Greece needs to go to the brink. Only then will the people back a government that can pursue the tough programme needed to turn the country around. To get to that point, bailout cash for both the government and the banks probably has to be turned off.
It might be thought that the country is already on the edge of the abyss. This month’s election savaged the two traditional ruling parties which were backing the bailout plan that is keeping the country afloat. Extremists from the left and the right, which oppose the plan, gained strength. But nobody could form a government. Hence, there will be a second election on June 17.
Surely, this second election will give a decisive answer to what the Greeks want: stick with the programme and stay in the euro, or tear up the plan and bring back the drachma? That is certainly how Greece’s financial backers in the rest of the euro zone, such as Germany, are trying to frame the debate. But the electorate doesn’t yet see the choice as that stark. Roughly three-quarters want to stay with the euro, but two-thirds don’t want the reform-plus-austerity programme.
The next election is unlikely to resolve this inconsistency — or at least that is the conclusion I came to from a trip to Athens last week. The battle for first place is between Alexis Tsipras, the young leader of the radical left Syriza party, and the centre-right New Democracy party led by Antonis Samaras.
A victory for Samaras might seem to offer the hope that Greece will stick with the programme and the euro. He has, after all, campaigned for both. However, even if he comes first – which he did in this month’s election – he will not have a majority. He will have to either stitch together a coalition or govern as a minority. Neither is the recipe for a strong government.
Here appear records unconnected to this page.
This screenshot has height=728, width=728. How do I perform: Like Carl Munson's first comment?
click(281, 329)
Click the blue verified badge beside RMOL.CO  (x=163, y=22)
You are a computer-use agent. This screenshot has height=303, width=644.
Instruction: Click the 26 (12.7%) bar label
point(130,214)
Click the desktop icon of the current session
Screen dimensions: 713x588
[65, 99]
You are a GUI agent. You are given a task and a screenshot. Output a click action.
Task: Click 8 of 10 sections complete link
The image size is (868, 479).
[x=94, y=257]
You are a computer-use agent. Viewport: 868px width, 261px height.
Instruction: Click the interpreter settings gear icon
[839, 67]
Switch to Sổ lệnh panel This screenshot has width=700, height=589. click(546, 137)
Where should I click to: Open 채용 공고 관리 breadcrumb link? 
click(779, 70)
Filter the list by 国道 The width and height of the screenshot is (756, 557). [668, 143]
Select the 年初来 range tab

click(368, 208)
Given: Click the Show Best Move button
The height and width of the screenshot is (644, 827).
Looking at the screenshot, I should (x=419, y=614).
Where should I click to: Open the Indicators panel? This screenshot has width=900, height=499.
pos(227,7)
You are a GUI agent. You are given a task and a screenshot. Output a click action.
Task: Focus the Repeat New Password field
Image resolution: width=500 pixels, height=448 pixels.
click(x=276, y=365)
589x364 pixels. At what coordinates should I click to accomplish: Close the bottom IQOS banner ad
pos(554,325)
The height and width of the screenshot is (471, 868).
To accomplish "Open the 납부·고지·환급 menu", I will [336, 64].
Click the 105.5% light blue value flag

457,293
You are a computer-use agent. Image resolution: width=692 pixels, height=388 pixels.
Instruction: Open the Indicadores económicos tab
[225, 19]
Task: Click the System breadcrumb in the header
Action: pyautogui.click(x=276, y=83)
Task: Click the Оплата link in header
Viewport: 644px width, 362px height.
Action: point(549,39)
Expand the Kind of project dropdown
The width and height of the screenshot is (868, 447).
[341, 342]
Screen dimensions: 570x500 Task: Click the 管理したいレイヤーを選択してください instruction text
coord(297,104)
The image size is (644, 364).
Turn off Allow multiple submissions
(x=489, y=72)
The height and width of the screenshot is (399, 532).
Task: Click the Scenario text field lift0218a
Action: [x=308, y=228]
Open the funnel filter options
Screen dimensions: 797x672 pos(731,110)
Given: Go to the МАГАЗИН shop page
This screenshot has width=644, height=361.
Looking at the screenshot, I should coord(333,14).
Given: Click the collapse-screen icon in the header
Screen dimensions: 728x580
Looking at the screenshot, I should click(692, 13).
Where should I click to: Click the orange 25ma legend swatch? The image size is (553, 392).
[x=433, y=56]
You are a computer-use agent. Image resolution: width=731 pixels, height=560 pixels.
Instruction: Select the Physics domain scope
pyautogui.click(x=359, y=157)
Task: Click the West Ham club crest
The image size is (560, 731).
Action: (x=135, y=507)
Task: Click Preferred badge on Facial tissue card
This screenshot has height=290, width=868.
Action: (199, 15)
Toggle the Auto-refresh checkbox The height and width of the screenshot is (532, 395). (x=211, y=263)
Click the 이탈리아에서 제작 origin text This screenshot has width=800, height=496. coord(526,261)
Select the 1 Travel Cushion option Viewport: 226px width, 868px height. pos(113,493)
A Samaras government could theoretically deliver a positive shock by moving full-steam ahead on reforms and gaining so much credibility with Greece’s euro zone partners that they give Athens real help in turning around the country. But it is far more likely that he will be timid and the rest of the euro zone will throw Greece only a few crumbs. The economy, which has gone from bad to worse in the last couple of months of electioneering paralysis, would continue its nosedive, Samaras’ popularity would evaporate and after a few months his government would collapse.
A victory by Tsipras in next month’s election might seem even worse. After all, he will probably set Athens on a collision course with the rest of the euro zone. Last week, Tsipras likened the relationship between Greece and the euro zone to that between Russia and America in the Cold War, when both had nuclear weapons that could destroy the other but refrained from firing them.
Tsipras thinks the rest of the euro zone is scared that Greece’s return to the drachma will cause the entire single currency to unravel and that it will, therefore, continue to bail Athens out even if it refuses to reform its economy. The impact of Greece’s expulsion on the euro zone would undoubtedly be severe. But the other countries are finally preparing contingency plans to mitigate the damage. Germany, for one, will not allow itself to be blackmailed by threats of mutually assured destruction.
It is conceivable that Tsipras will be the one that blinks if he wins the election and finds he can’t shift the Germans. But this is unlikely. He couldn’t use a politician’s typical weasel words to get out of a tight spot; he would have to perform a complete somersault. It is doubtful the Marxists in his party would let him get away with this and, if they did, he would certainly lose all credibility in the country.
That said, a victory for Tsipras may paradoxically be Greece’s best chance of staying in the euro — because it would bring things to a head rapidly. The country is being kept alive by a dual life-support system: the euro zone and the International Monetary Fund are channelling cash to the government, while the European Central Bank is authorising cash transfers to the banks. If the first tap is turned off, the government will not be able to pay salaries and pensions from July. If the second tap is turned off, the banks could run out of cash within days.
Cutting off Greece’s life support could be the trigger for reintroducing the drachma as the people found the cash machines ran dry. But it could also finally force the people to decide whether they were prepared to back reform — provided the euro zone simultaneously rolled out a proper plan to help the country. A key element of that would have to be to take over the Greek banks and guarantee their deposits, putting the country into a form of financial protectorate.
In such a scenario, a Tsipras government would probably collapse. After all, even if he comes first in the next election, he will not have a majority and so would be relying on coalition partners or governing in a minority. Greece would then need a third election, after which it might be able to put together a national unity government — perhaps even led by Lucas Papademos, the technocrat who ran the country for the last six months. It is a slim chance full of risks, but probably Greece’s best chance of avoiding the drachma.